**Records to process:**
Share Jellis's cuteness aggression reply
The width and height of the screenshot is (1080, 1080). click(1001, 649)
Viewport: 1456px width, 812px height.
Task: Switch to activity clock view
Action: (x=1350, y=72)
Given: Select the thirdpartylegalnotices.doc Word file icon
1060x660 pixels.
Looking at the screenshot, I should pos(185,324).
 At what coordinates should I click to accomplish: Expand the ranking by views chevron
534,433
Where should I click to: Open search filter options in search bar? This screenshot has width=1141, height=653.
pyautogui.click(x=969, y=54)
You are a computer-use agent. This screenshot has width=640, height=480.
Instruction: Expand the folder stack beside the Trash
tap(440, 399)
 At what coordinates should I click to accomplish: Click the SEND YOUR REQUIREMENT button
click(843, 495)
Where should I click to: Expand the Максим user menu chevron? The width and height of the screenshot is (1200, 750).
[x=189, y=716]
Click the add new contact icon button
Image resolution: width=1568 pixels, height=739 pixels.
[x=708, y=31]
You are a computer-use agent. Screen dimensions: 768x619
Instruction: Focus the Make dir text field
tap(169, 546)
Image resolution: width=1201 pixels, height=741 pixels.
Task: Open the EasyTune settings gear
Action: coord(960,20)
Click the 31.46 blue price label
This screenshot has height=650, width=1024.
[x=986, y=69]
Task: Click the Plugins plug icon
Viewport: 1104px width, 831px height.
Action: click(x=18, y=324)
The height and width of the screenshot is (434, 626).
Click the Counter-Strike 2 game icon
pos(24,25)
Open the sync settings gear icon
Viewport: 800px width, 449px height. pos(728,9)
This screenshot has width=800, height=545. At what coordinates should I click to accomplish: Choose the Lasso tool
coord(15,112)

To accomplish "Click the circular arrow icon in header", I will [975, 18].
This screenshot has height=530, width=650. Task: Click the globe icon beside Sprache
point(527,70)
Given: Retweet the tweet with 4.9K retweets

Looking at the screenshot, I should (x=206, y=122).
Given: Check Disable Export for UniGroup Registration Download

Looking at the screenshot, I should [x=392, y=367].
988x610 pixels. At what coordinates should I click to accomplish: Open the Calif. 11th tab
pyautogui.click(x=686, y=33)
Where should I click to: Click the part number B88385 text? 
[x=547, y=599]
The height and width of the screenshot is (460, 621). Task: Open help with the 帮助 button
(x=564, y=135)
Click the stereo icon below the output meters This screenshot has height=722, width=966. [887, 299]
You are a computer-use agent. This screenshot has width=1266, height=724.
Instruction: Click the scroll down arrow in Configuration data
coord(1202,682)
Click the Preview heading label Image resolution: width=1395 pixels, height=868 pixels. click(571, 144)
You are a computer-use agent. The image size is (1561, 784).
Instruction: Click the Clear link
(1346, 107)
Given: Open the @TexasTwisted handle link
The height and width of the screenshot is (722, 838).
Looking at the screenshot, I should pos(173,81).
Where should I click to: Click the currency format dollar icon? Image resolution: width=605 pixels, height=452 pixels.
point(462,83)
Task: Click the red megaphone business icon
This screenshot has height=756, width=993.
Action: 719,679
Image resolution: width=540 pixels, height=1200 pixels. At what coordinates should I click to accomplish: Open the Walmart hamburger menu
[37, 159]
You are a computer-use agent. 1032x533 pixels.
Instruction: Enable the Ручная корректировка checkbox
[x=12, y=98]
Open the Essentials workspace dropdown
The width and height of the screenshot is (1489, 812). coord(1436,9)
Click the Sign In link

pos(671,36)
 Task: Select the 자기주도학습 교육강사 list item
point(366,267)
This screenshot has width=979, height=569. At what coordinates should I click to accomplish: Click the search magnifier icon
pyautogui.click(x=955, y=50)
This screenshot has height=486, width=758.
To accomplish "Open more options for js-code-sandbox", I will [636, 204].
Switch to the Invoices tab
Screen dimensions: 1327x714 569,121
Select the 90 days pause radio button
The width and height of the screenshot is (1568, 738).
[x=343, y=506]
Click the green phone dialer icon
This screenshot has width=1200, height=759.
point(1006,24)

**Exercise:** Could you retype every record above exactly as given?

**Response to the exercise:**
Share Jellis's cuteness aggression reply
The width and height of the screenshot is (1080, 1080). click(1001, 649)
Viewport: 1456px width, 812px height.
Task: Switch to activity clock view
Action: (x=1350, y=72)
Given: Select the thirdpartylegalnotices.doc Word file icon
1060x660 pixels.
Looking at the screenshot, I should pos(185,324).
 At what coordinates should I click to accomplish: Expand the ranking by views chevron
534,433
Where should I click to: Open search filter options in search bar? This screenshot has width=1141, height=653.
pyautogui.click(x=969, y=54)
You are a computer-use agent. This screenshot has width=640, height=480.
Instruction: Expand the folder stack beside the Trash
tap(440, 399)
 At what coordinates should I click to accomplish: Click the SEND YOUR REQUIREMENT button
click(843, 495)
Where should I click to: Expand the Максим user menu chevron? The width and height of the screenshot is (1200, 750).
[x=189, y=716]
Click the add new contact icon button
Image resolution: width=1568 pixels, height=739 pixels.
[x=708, y=31]
You are a computer-use agent. Screen dimensions: 768x619
Instruction: Focus the Make dir text field
tap(169, 546)
Image resolution: width=1201 pixels, height=741 pixels.
Task: Open the EasyTune settings gear
Action: coord(960,20)
Click the 31.46 blue price label
This screenshot has height=650, width=1024.
[x=986, y=69]
Task: Click the Plugins plug icon
Viewport: 1104px width, 831px height.
Action: click(x=18, y=324)
The height and width of the screenshot is (434, 626).
Click the Counter-Strike 2 game icon
pos(24,25)
Open the sync settings gear icon
Viewport: 800px width, 449px height. pos(728,9)
This screenshot has width=800, height=545. At what coordinates should I click to accomplish: Choose the Lasso tool
coord(15,112)

To accomplish "Click the circular arrow icon in header", I will [975, 18].
This screenshot has height=530, width=650. Task: Click the globe icon beside Sprache
point(527,70)
Given: Retweet the tweet with 4.9K retweets

Looking at the screenshot, I should (x=206, y=122).
Given: Check Disable Export for UniGroup Registration Download

Looking at the screenshot, I should [x=392, y=367].
988x610 pixels. At what coordinates should I click to accomplish: Open the Calif. 11th tab
pyautogui.click(x=686, y=33)
Where should I click to: Click the part number B88385 text? 
[x=547, y=599]
The height and width of the screenshot is (460, 621). Task: Open help with the 帮助 button
(x=564, y=135)
Click the stereo icon below the output meters This screenshot has height=722, width=966. [887, 299]
You are a computer-use agent. This screenshot has width=1266, height=724.
Instruction: Click the scroll down arrow in Configuration data
coord(1202,682)
Click the Preview heading label Image resolution: width=1395 pixels, height=868 pixels. click(571, 144)
You are a computer-use agent. The image size is (1561, 784).
Instruction: Click the Clear link
(1346, 107)
Given: Open the @TexasTwisted handle link
The height and width of the screenshot is (722, 838).
Looking at the screenshot, I should pos(173,81).
Where should I click to: Click the currency format dollar icon? Image resolution: width=605 pixels, height=452 pixels.
point(462,83)
Task: Click the red megaphone business icon
This screenshot has height=756, width=993.
Action: 719,679
Image resolution: width=540 pixels, height=1200 pixels. At what coordinates should I click to accomplish: Open the Walmart hamburger menu
[37, 159]
You are a computer-use agent. 1032x533 pixels.
Instruction: Enable the Ручная корректировка checkbox
[x=12, y=98]
Open the Essentials workspace dropdown
The width and height of the screenshot is (1489, 812). coord(1436,9)
Click the Sign In link

pos(671,36)
 Task: Select the 자기주도학습 교육강사 list item
point(366,267)
This screenshot has width=979, height=569. At what coordinates should I click to accomplish: Click the search magnifier icon
pyautogui.click(x=955, y=50)
This screenshot has height=486, width=758.
To accomplish "Open more options for js-code-sandbox", I will [636, 204].
Switch to the Invoices tab
Screen dimensions: 1327x714 569,121
Select the 90 days pause radio button
The width and height of the screenshot is (1568, 738).
[x=343, y=506]
Click the green phone dialer icon
This screenshot has width=1200, height=759.
point(1006,24)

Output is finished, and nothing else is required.